On Jan. 26, GameStop’s shares were traded more than the S&P 500. Pexels.

GameStop Corp. (GME) made head­lines last week after a wild week in the stock market.

Shares rose 1,625% in the month of January to $325 per share. That par­a­bolic rise inten­sified last week and hurt hedge funds like Melvin Capital, who had a large short position on GME. 

Melvin lost 53% in January on their shorts, accounting for about $6.6 billion in losses. When an investor shorts a stock, they borrow it from someone else, imme­di­ately sell it, and wait to buy it back to return the bor­rowed shares later. The shorting investor earns a profit when the stock price falls, and loses when the price rises.

On Jan. 26, GameStop’s shares were traded more than the S&P 500. By the 28th, bro­kerage firms like Robinhood, ETrade, and others stopped users from buying GameStop.

Indi­vidual investors who used the Reddit channel “r/WallStreetBets” cried foul play from the financial insti­tu­tions, leading to a class action lawsuit against Robinhood. Addi­tionally, politi­cians like Alexandria Ocasio-Cortez, D‑N.Y., and Ted Cruz, R‑TX., joined the call against bro­kerages restricting selling.

Asso­ciate Pro­fessor of Finance Robert Atra said he doesn’t see last week’s volatility in quite the same way. In class on Friday, Atra pointed to tra­di­tional financial metrics like the short ratio to explain that GameStop was expe­ri­encing more shorting than can be pos­sibly sold.

The short ratio is the ratio between the number of shares in a company sold short over the average daily volume of the stock. On Jan. 15, that ratio was 2.81, which was 226% of shares available for trading.

“The way it’s written is like pitting one group against the other,” Atra said. “I don’t think that’s the case. I think it was just fol­lowing a tra­di­tional signal that some­thing was oversold, and because it was short sold the short­sellers had to buy it back and the people taking long posi­tions ended up ben­e­fiting from short­sellers buying it back.”
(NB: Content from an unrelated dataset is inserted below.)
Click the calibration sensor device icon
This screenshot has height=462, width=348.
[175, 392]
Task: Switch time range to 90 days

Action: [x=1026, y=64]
Con­sid­ering this short pressure, which requires firms to buy the stock to close their position, hedge funds were required to buy back into Game­Stock as the price ticked higher, and that further sent the stock upward.

“When some­thing is that heavily shorted, it doesn’t take a lot of movement to cause massive buy-ins,” Atra said.

This is what’s known as a short squeeze, and it’s exactly what hap­pened last week with GameStop.

Prac­ti­tioners have developed metrics for market con­di­tions like this. Short sale indi­cators like the short ratio appear in text­books like Donald E. Vaughn’s “Survey of Invest­ments” from 1967.

GameStop is hardly the pop­ulist rev­o­lution in finance the Wall­StreetBets com­munity may want it to be. Rather, the GameStop saga is a unique aber­ration in equity markets caused by a perfect storm of size, trading volume, and short selling pressure, according to Michael Burry, who first shorted the housing market in 2007 that later became fea­tured in the book and movie “the Big Short.”

“There really can’t be another GME,” Burry said. “Nothing else is/was even close to as shorted and so hated/ignored/dismissed prior to the #the­bigshort­squeeze.”

Nor is it a flash­point of insti­tu­tional backlash against the group of indi­vidual investors at odds with Wall Street traders. Robinhood CEO Vlad Tenev said the firm halted trading on certain equities to maintain its capital requirements.

“I always won­dered about the Robinhood business model, myself,” Atra said. “It sounds like there was so much trading they couldn’t afford to do the trading.”

By Monday, Robinhood raised $3.4 billion to help facil­itate the volume of trading users were demanding. If that’s the case, the curb on trading had to do with bro­kerage firms’ ability to clear trades more than with exe­cuting them.

With the restric­tions eased, online investors have redoubled their efforts this week on GameStop and have since shifted buying pressure into silver. But in the end, experts in the field like Atra don’t see this flash­point resulting in much beyond an episode of simple speculation.

“If you’re cheering on the pop­ulist investors, what do they do with GameStop now? Are they bailing out and taking their cash, or are they hanging in?” Atra said. “Surely those investors don’t think GameStop is a great long-term investment.

“Fun­da­men­tally, this has very little to do with long-term investing,” Atra said. “Nobody’s 401k should be really con­cerned with this kind of activity.”